Resource: Jeanne W. Ross, Peter Weill, David C. Robertson. Enterprise Architecture as Strategy

Cloud Computing

Cloud computing is Internet-based computing, whereby shared resources, software, and information are provided to computers and other devices on demand, like the electricity grid.

In general Cloud computing customers do not own the physical infrastructure, instead avoiding capital expenditure by renting usage from a third-party provider. They consume resources as a service and pay only for resources that they use.

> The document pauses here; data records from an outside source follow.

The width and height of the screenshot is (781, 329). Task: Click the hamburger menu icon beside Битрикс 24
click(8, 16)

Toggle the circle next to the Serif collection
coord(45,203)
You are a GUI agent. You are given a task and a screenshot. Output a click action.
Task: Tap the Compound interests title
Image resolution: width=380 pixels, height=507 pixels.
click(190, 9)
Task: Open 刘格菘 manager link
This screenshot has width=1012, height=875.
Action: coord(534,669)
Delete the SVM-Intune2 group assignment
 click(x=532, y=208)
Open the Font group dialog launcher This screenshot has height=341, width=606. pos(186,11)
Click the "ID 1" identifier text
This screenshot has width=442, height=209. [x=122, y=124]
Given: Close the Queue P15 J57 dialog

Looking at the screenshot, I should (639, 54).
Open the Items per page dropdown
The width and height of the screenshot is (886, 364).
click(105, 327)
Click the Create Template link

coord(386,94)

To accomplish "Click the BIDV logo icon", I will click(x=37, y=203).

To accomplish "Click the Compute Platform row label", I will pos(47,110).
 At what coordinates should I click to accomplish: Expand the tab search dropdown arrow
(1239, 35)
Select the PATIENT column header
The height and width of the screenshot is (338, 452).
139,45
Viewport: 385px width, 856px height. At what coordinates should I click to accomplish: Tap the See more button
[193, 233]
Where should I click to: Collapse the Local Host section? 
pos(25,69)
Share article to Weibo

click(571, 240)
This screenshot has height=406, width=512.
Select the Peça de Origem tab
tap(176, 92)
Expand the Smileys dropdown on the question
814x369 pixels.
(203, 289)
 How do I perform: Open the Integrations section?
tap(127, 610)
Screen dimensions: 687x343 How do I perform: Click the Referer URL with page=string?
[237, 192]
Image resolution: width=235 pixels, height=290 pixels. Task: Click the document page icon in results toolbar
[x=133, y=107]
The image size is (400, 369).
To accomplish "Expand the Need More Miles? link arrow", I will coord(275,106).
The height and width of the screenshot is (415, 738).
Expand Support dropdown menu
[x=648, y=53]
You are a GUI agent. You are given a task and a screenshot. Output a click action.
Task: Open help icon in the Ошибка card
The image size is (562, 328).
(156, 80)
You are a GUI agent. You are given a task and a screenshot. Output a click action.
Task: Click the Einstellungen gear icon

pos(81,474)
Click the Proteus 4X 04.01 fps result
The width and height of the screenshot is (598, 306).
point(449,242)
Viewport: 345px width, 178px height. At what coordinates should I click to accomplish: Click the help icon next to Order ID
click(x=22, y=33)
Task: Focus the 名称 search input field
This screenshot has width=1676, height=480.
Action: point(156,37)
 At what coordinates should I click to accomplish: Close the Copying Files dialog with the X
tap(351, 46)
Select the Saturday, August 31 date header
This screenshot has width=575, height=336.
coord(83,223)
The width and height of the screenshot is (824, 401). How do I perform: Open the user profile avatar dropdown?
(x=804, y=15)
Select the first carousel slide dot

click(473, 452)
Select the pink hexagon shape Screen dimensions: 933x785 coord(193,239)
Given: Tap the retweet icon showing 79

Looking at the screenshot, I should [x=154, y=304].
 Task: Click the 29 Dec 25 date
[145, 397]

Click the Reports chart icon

Amazon played a key role in the development of cloud computing by modernizing their data centers after the dot-com bubble. Cloud computing comes into focus only when you think about what IT always needs: a way to increase capacity or add capabilities on the fly without investing in new infrastructure, training new personnel, or licensing new software. Cloud computing encompasses any subscription-based or pay-per-use service that, in real time over the Internet, extends IT's existing capabilities. Today, for the most part, IT must plug into cloud-based services individually, but cloud computing aggregators and integrators are already emerging. There is a big battle for customers between Google (Google Apps) and Microsoft (MS Online). Microsoft products on the cloud include Window, Office, SQL Server, SharePoint, Exchange, Dynamics CRM.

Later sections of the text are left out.